- **SET EXERCISE**: Return each line from the items below that contains the word "height", copied in full.

- **RECORDS SUPPLIED**:
★ ★ ★

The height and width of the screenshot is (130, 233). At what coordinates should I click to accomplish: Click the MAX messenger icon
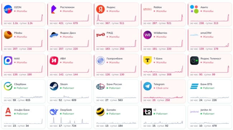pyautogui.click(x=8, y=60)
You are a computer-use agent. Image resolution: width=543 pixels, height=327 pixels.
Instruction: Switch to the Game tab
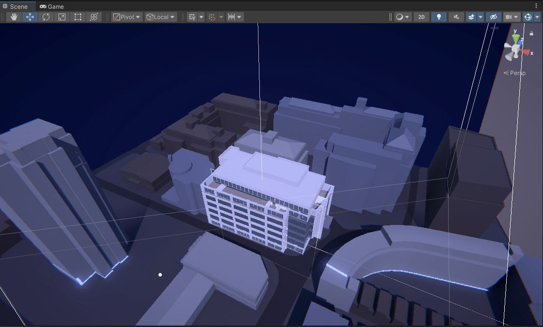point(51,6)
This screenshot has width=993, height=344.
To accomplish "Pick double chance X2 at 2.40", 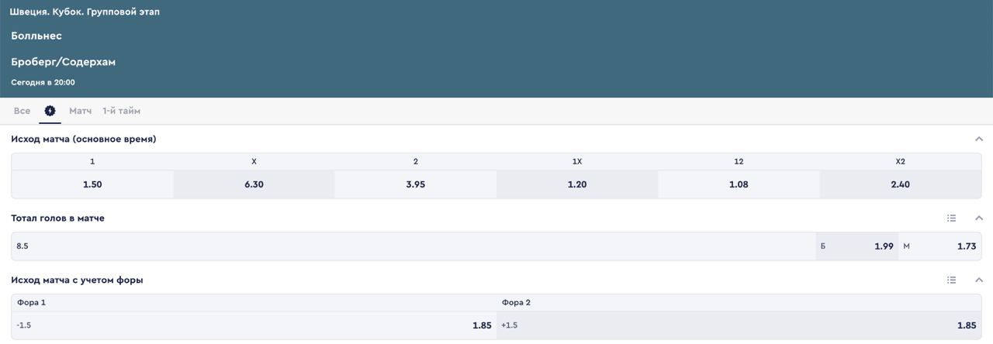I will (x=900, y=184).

★ ★ ★

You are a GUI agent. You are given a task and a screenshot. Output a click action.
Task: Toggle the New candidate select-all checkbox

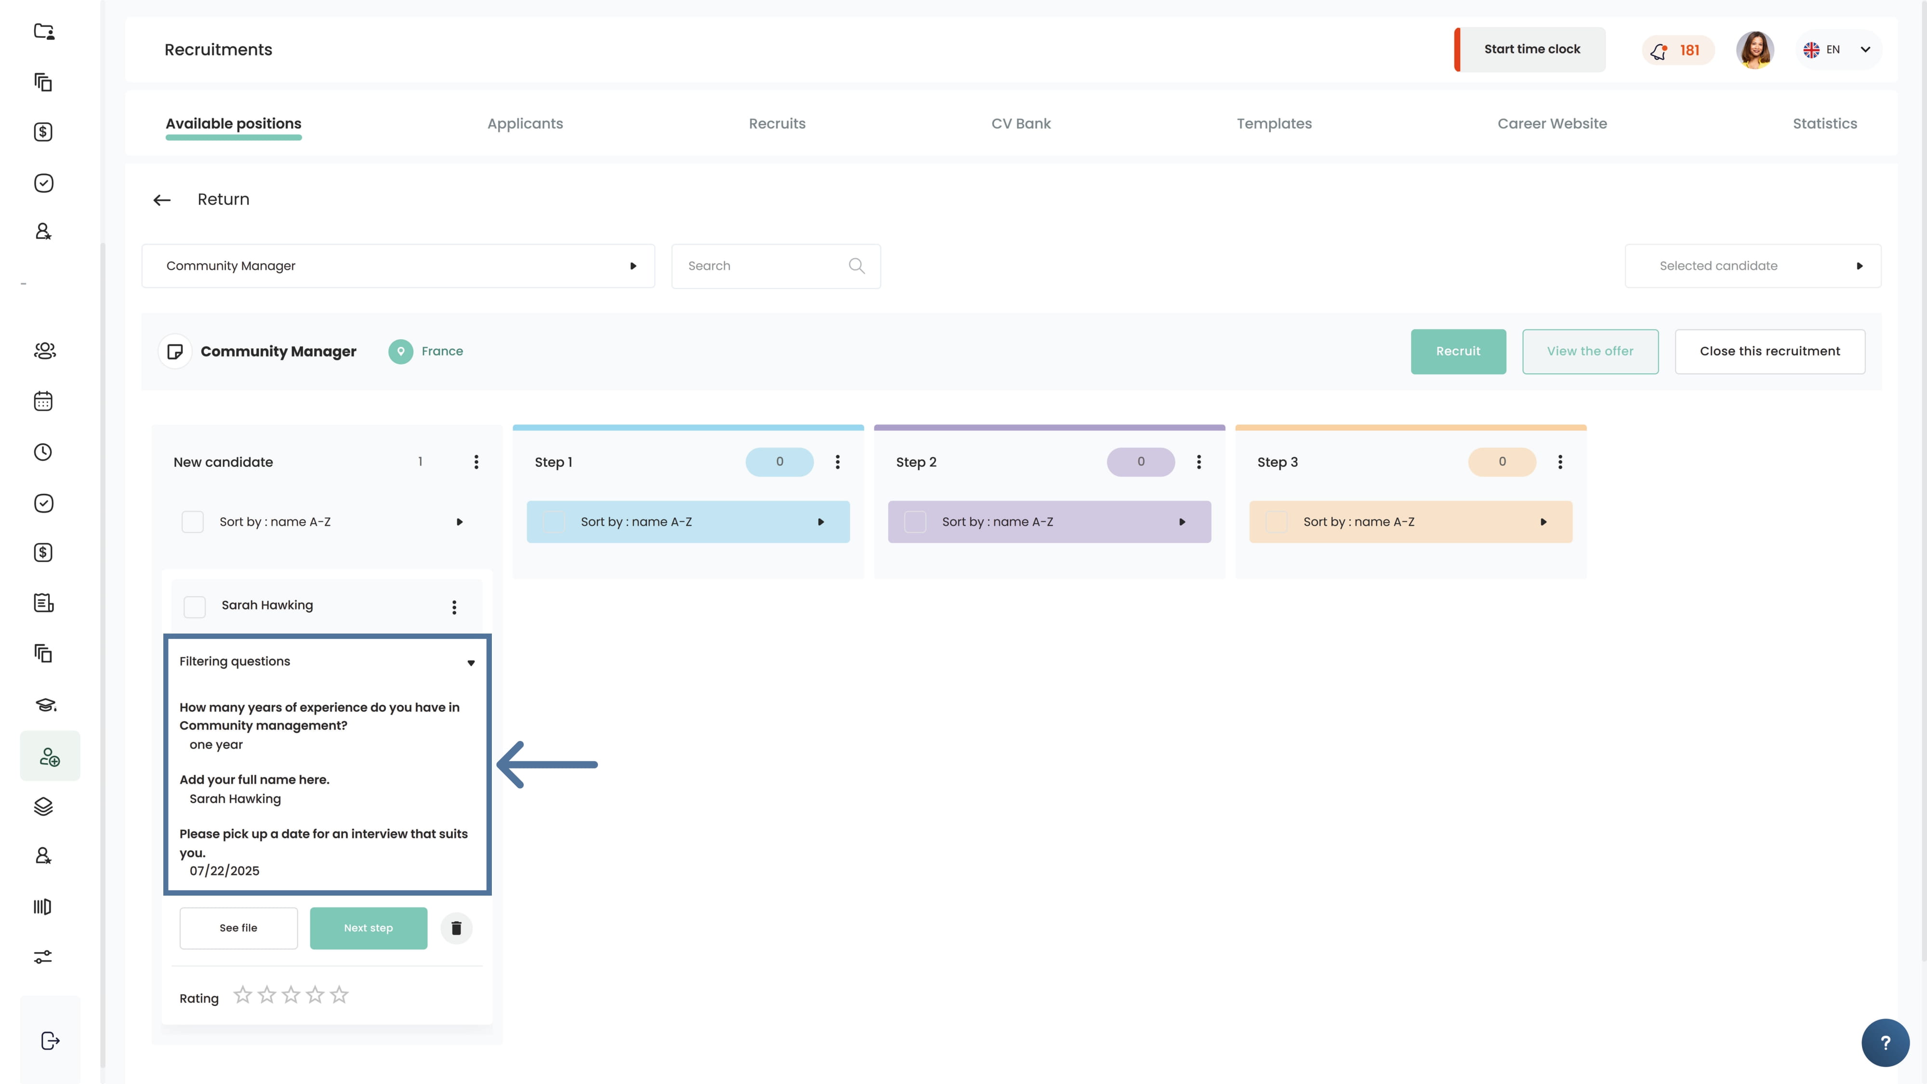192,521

★ ★ ★

- **WRITTEN REPLY**:
The height and width of the screenshot is (130, 233). At what coordinates should I click to accomplish: Click the MAX messenger icon
You are a computer-use agent. Image resolution: width=543 pixels, height=327 pixels.
This screenshot has width=993, height=344.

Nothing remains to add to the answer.